- SUPPLIED INFORMATION
--

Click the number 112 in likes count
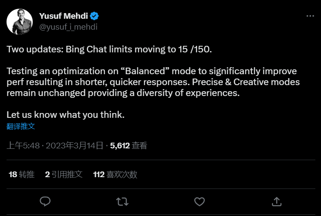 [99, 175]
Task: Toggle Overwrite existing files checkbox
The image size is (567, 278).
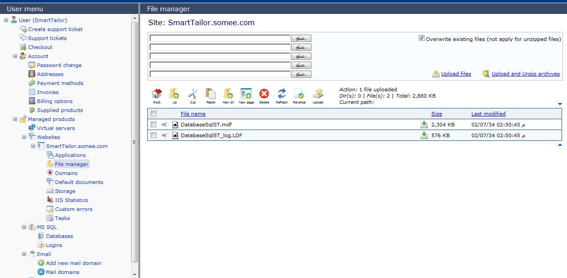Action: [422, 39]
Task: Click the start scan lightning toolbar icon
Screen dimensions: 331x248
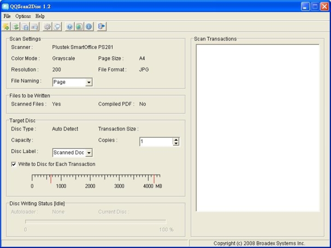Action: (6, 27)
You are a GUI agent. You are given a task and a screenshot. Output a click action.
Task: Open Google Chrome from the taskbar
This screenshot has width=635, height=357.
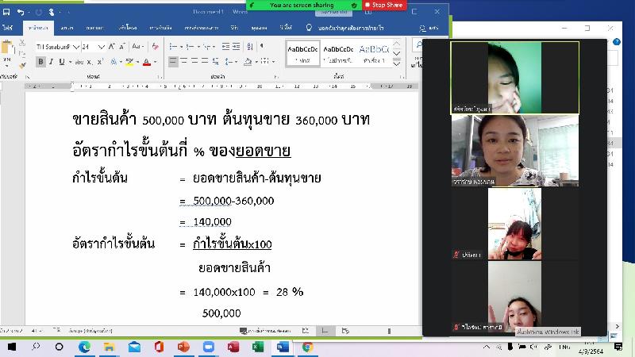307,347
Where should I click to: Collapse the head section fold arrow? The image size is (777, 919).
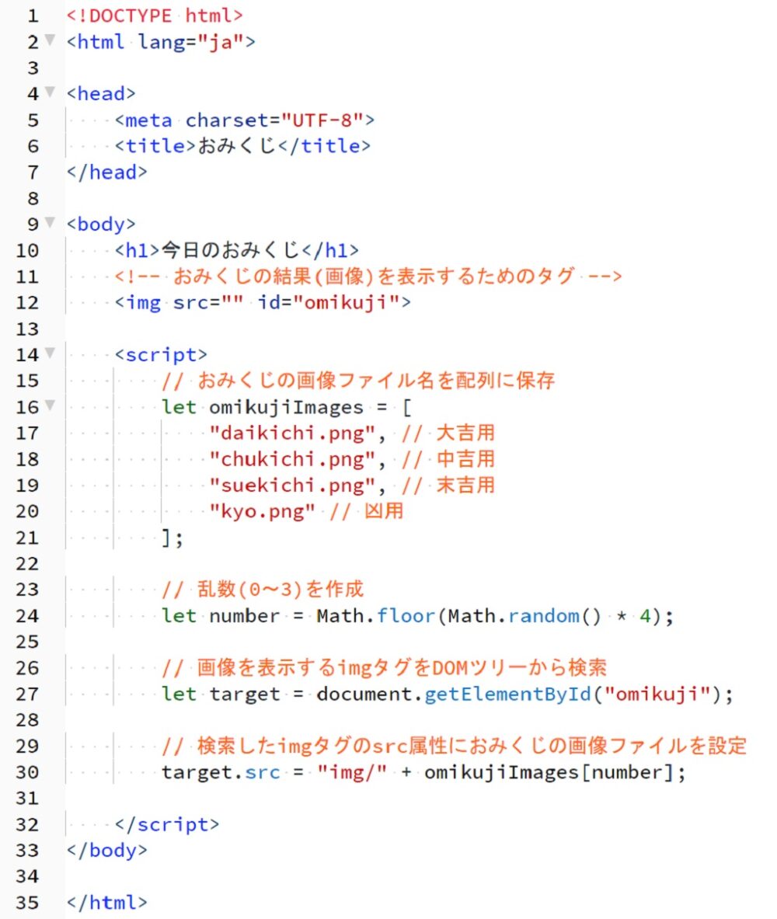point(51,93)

--

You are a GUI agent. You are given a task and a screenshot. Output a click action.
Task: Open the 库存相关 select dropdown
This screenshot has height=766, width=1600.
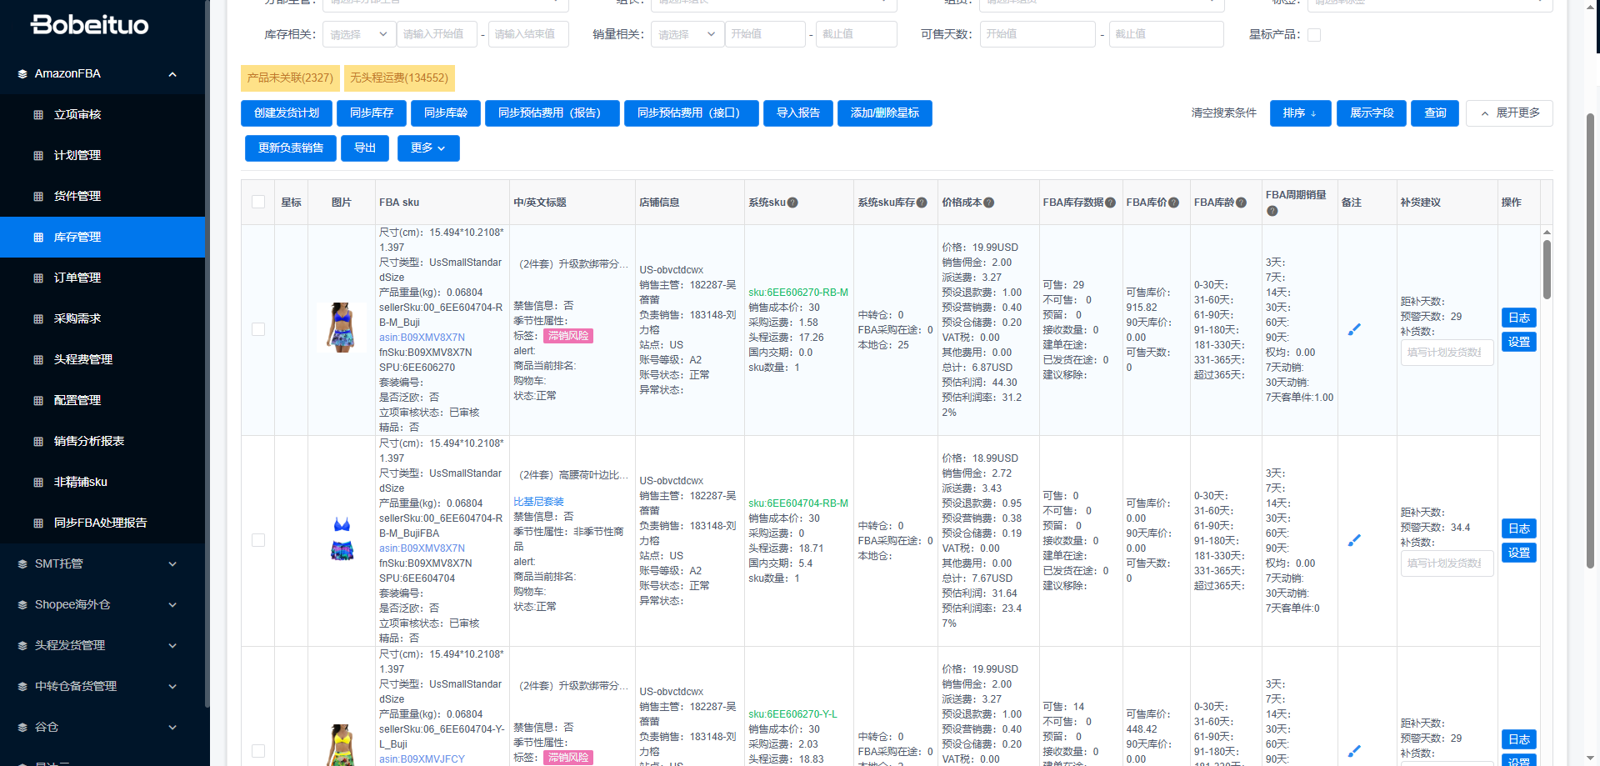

--

- EXERCISE BRIEF
The expected result is a copy of each line in the records where "Open" appears.

- EXERCISE OUTPUT
Task: Open Google Chrome from the taskbar
Task: Open the 库存相关 select dropdown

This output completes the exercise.